で、肝心の曲のほうは、彼らが掲げてきたポスト・パンクの鋭角感とダンサブルさ、メインストリームのJ-Popとしても通用するメロディーの射程の広さを突き詰めたようなテイスト。Aメロの〈君が君でいられないから〉で徐々に助走をつけて、サビ直前の〈ねぇ〉で踏み切り、〈いつかそれは世界を救うはずなのに〉というサビに飛び込んでいく解放感に、彼らならではの振り切ったポップセンスが宿っている。

バンドを結成して最初に作ったという、荒々しい初期衝動の4つ打ちギター・ロック“My doll”に、ゆったりと沈み込むようなベッドルーム・ポップの“Fog”と、モロにシューゲイザーなインタールードも含む4曲のバランスも流石。かなり密度の濃いパッケージになっている。
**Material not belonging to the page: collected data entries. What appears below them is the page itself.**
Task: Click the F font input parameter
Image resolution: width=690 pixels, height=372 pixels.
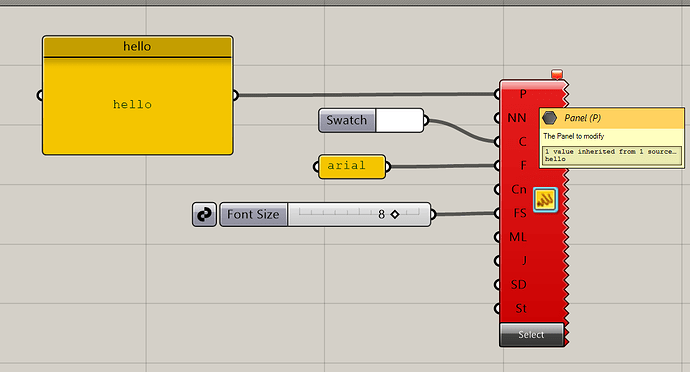Action: pyautogui.click(x=523, y=166)
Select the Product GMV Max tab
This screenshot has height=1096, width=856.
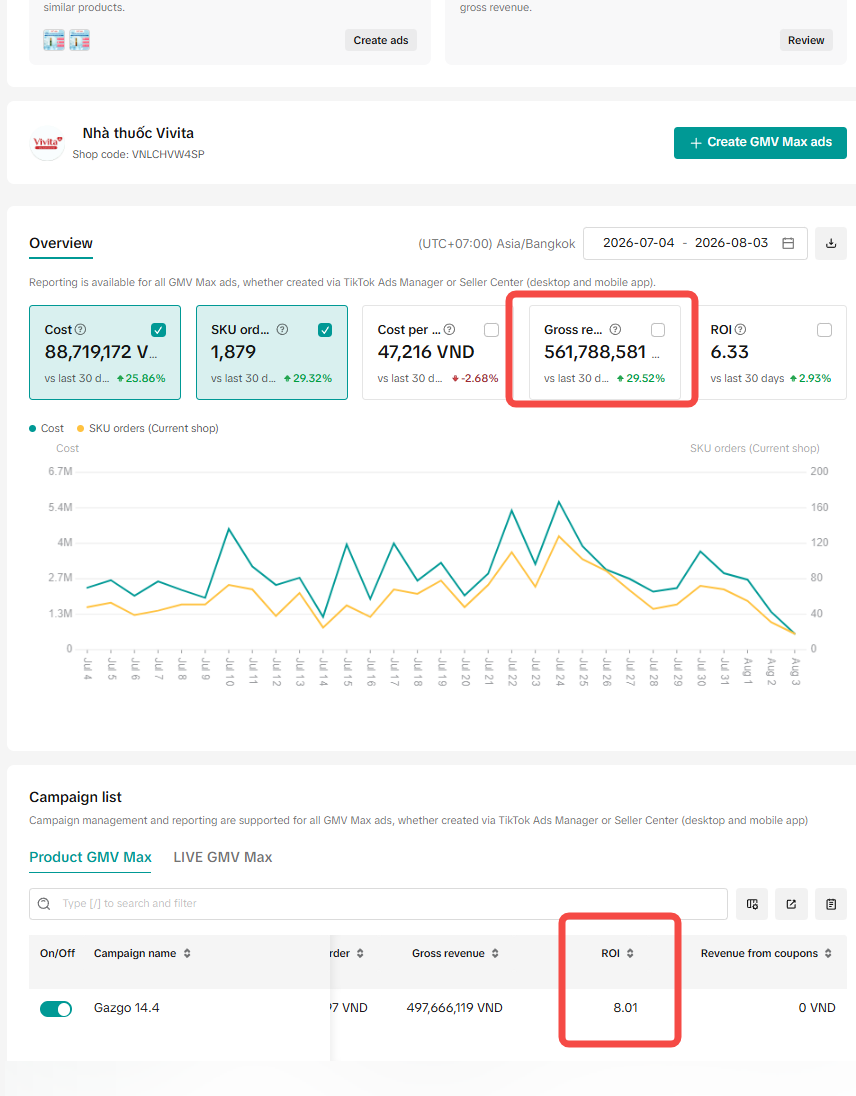point(90,857)
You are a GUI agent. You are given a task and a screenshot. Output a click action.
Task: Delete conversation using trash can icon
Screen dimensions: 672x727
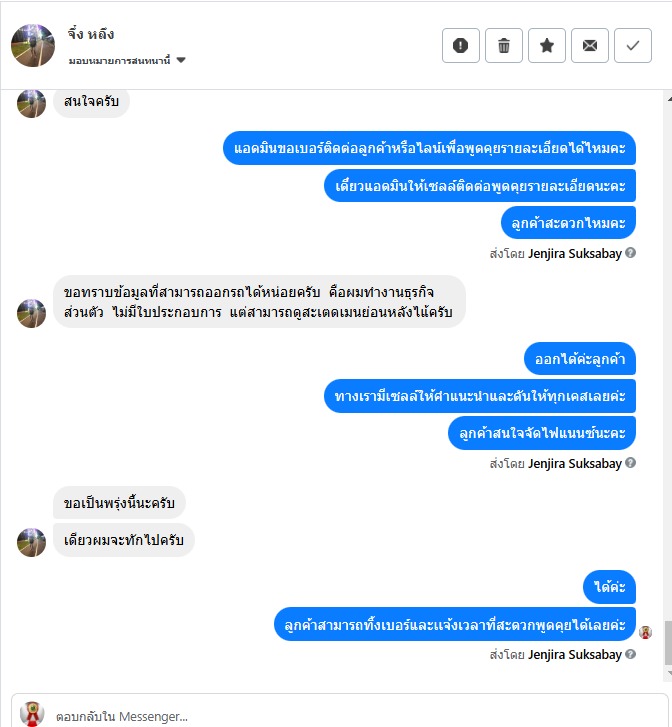pos(504,45)
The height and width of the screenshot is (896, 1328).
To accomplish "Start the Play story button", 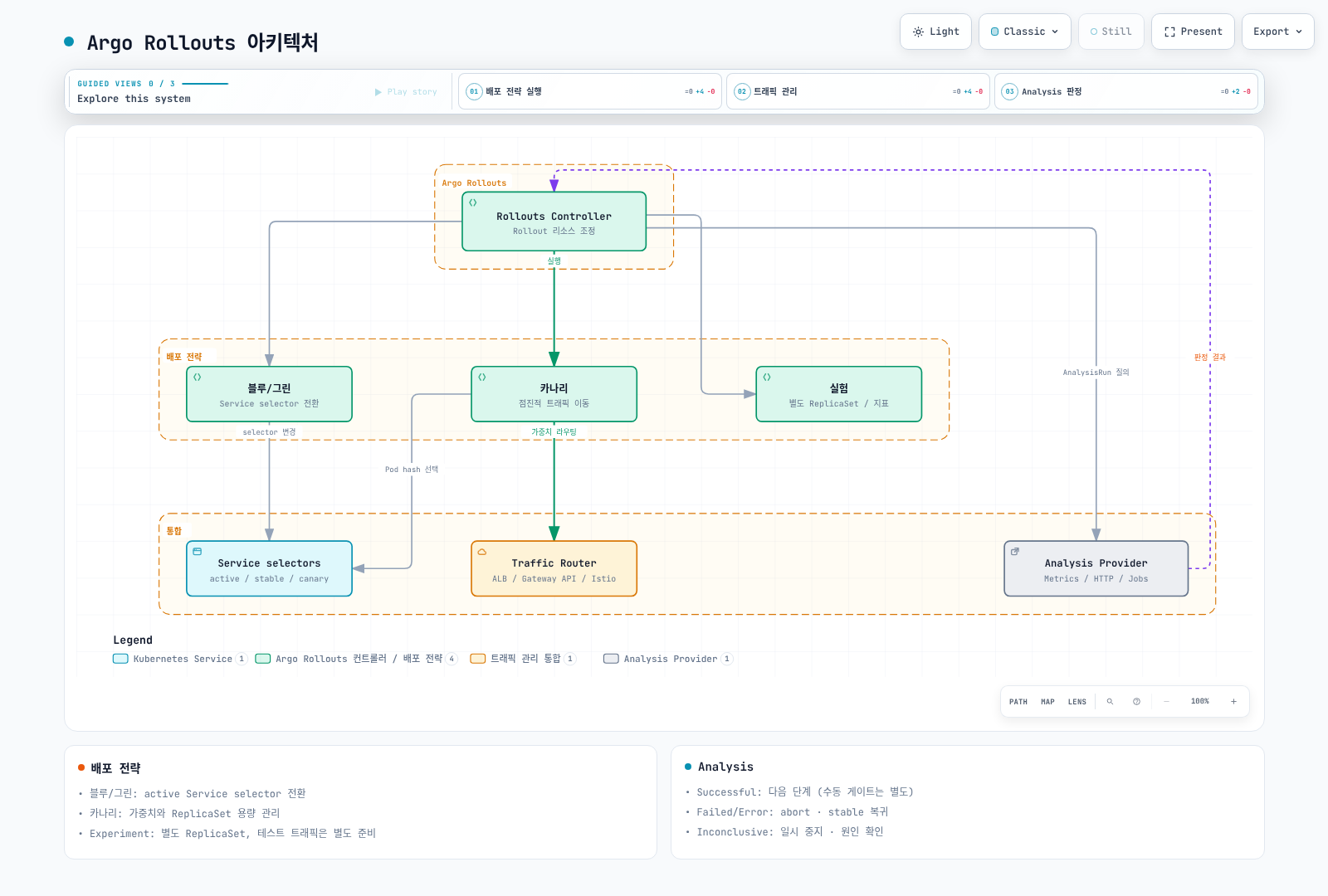I will (406, 92).
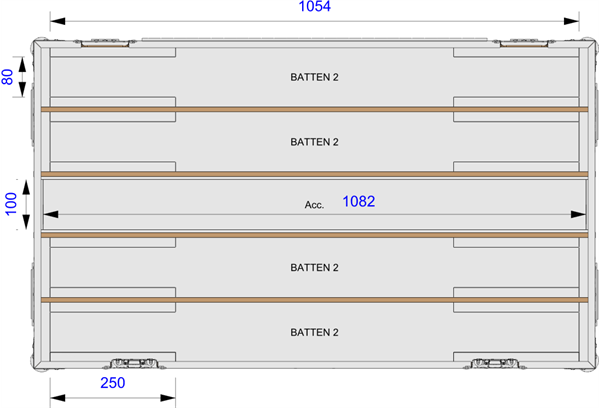Select the 1082 dimension text
Viewport: 600px width, 408px height.
pyautogui.click(x=358, y=202)

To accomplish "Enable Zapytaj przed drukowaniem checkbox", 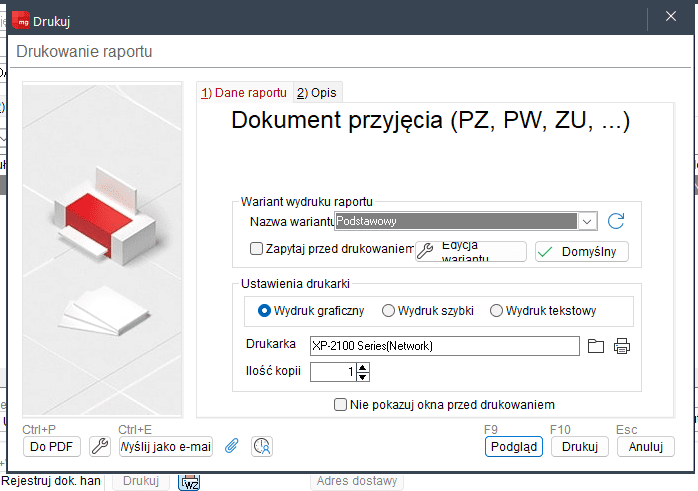I will [257, 249].
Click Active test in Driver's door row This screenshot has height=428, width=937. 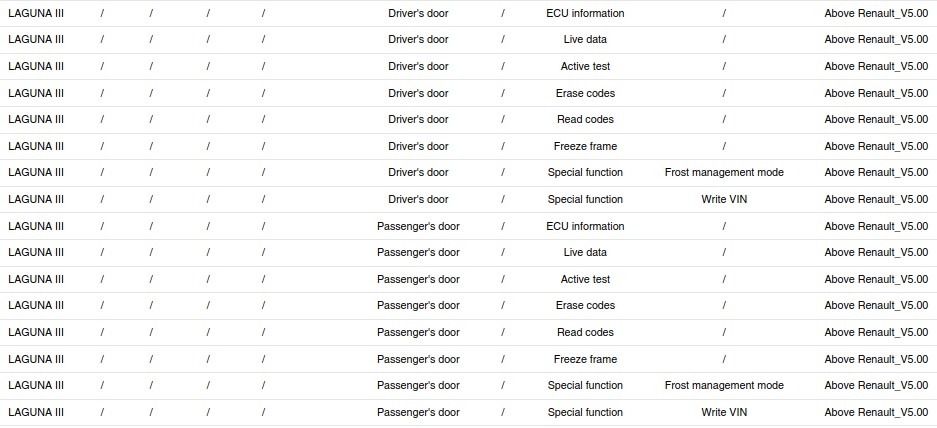(585, 66)
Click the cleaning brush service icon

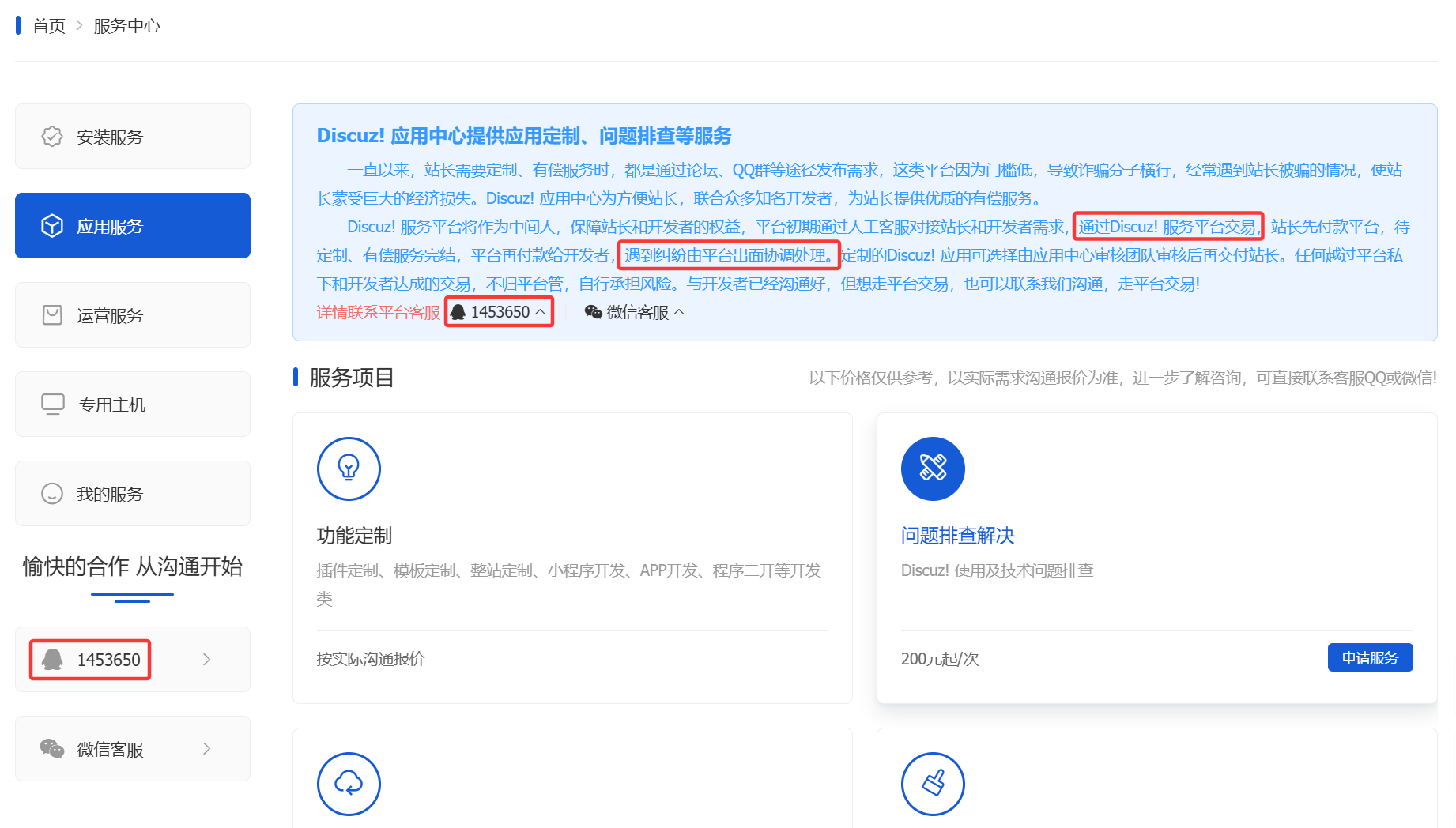coord(933,783)
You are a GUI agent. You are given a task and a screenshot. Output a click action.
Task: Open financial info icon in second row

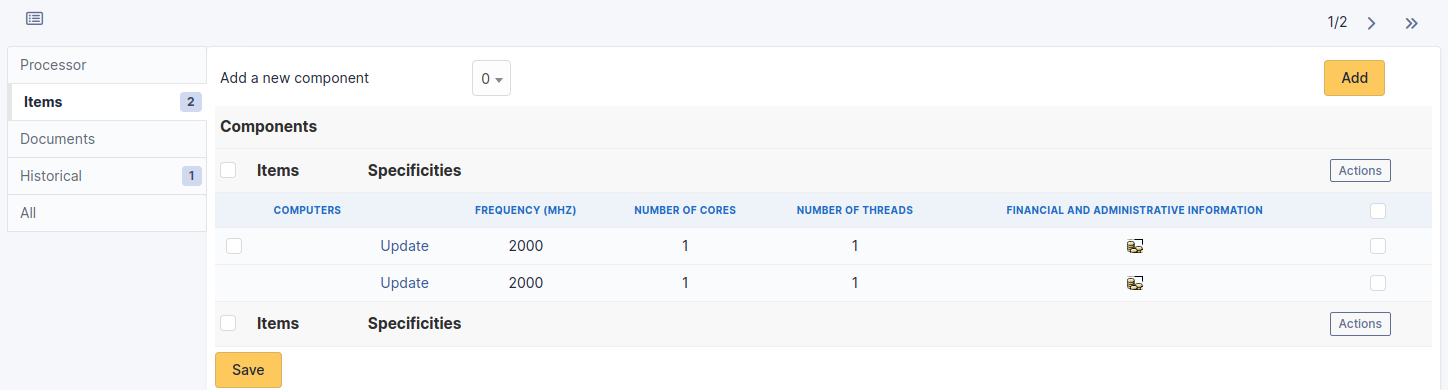tap(1134, 283)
Decadence-Animal Collective remix



元曲のダンサブルなギターとくっきりとしたメロディという要素を全部反転させたような挑戦的リミックス。深いリヴァーブをかけまくったギター、逆回転のヴォーカルと不定形のリズムを駆使した、アニマル・コレクティヴらしい実験的な仕上がりになっている。奇妙ながらもポップな人懐っこさを失っていないのは流石。

My doll-DJ Uppercut remix



宇多田ヒカルのツアーDJを務めたことで注目を集め、鎮座DOPNESSなどコラボ仕事も多いDJ Uppercut。数々のリミックス・ワークも手掛ける彼だが、今回はマッシヴなエレクトロ・テイストで仕上げている。原曲の分厚いギター・サウンドをバウンシーなシンセに置き換え、フロア・フレンドリーに再構築。バトルDJ仕込みのセンスも窺える。

Fog-zAk remix



フィッシュマンズを手掛けたエンジニアとして知られるダブの巨匠、zAkがリミックス。原曲にもまさにフィッシュマンズあたりに繋がるトリッピーでメロディアスなテイストがあるから、この人選はぴったりかも。リズムレスなイントロから、どんどん幽幻の世界に引き込まれていく。曲後半で上り詰めるサイケデリックな昂揚感も抜群。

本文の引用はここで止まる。